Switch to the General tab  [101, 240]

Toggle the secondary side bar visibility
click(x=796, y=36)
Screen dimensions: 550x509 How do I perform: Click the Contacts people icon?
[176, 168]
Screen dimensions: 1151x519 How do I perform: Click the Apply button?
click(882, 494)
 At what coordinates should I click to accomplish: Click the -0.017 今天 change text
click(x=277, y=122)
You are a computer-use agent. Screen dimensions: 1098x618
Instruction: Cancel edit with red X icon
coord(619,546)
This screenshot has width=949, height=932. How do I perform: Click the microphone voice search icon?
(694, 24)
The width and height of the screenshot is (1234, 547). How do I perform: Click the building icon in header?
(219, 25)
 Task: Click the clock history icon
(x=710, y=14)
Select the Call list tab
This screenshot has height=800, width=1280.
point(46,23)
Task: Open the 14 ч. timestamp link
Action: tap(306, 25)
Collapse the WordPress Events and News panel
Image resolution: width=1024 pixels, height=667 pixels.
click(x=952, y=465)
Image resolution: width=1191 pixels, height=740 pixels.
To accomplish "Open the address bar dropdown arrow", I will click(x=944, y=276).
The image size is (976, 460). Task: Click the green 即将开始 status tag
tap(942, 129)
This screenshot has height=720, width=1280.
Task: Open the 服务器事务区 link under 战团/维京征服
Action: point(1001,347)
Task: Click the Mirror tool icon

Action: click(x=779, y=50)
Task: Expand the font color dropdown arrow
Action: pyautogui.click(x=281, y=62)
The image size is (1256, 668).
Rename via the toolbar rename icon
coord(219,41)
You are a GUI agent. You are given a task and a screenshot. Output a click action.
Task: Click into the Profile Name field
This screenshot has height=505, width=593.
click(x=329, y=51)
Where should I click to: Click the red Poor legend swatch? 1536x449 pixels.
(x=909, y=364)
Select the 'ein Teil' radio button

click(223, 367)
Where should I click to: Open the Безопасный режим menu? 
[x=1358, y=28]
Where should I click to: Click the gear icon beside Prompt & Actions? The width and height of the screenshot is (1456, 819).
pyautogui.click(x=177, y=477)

------------------------------------------------------------

WORK REQUIRED: Your job is to reproduce the listing exactly.

TASK SOLUTION:
Switch to the General tab  [101, 240]

Toggle the secondary side bar visibility
click(x=796, y=36)
Screen dimensions: 550x509 How do I perform: Click the Contacts people icon?
[176, 168]
Screen dimensions: 1151x519 How do I perform: Click the Apply button?
click(882, 494)
 At what coordinates should I click to accomplish: Click the -0.017 今天 change text
click(x=277, y=122)
You are a computer-use agent. Screen dimensions: 1098x618
Instruction: Cancel edit with red X icon
coord(619,546)
This screenshot has width=949, height=932. How do I perform: Click the microphone voice search icon?
(694, 24)
The width and height of the screenshot is (1234, 547). How do I perform: Click the building icon in header?
(219, 25)
 Task: Click the clock history icon
(x=710, y=14)
Select the Call list tab
This screenshot has height=800, width=1280.
point(46,23)
Task: Open the 14 ч. timestamp link
Action: tap(306, 25)
Collapse the WordPress Events and News panel
Image resolution: width=1024 pixels, height=667 pixels.
click(x=952, y=465)
Image resolution: width=1191 pixels, height=740 pixels.
To accomplish "Open the address bar dropdown arrow", I will click(x=944, y=276).
The image size is (976, 460). Task: Click the green 即将开始 status tag
tap(942, 129)
This screenshot has height=720, width=1280.
Task: Open the 服务器事务区 link under 战团/维京征服
Action: point(1001,347)
Task: Click the Mirror tool icon

Action: click(x=779, y=50)
Task: Expand the font color dropdown arrow
Action: pyautogui.click(x=281, y=62)
The image size is (1256, 668).
Rename via the toolbar rename icon
coord(219,41)
You are a GUI agent. You are given a task and a screenshot. Output a click action.
Task: Click into the Profile Name field
This screenshot has height=505, width=593.
click(x=329, y=51)
Where should I click to: Click the red Poor legend swatch? 1536x449 pixels.
(x=909, y=364)
Select the 'ein Teil' radio button

click(223, 367)
Where should I click to: Open the Безопасный режим menu? 
[x=1358, y=28]
Where should I click to: Click the gear icon beside Prompt & Actions? The width and height of the screenshot is (1456, 819).
pyautogui.click(x=177, y=477)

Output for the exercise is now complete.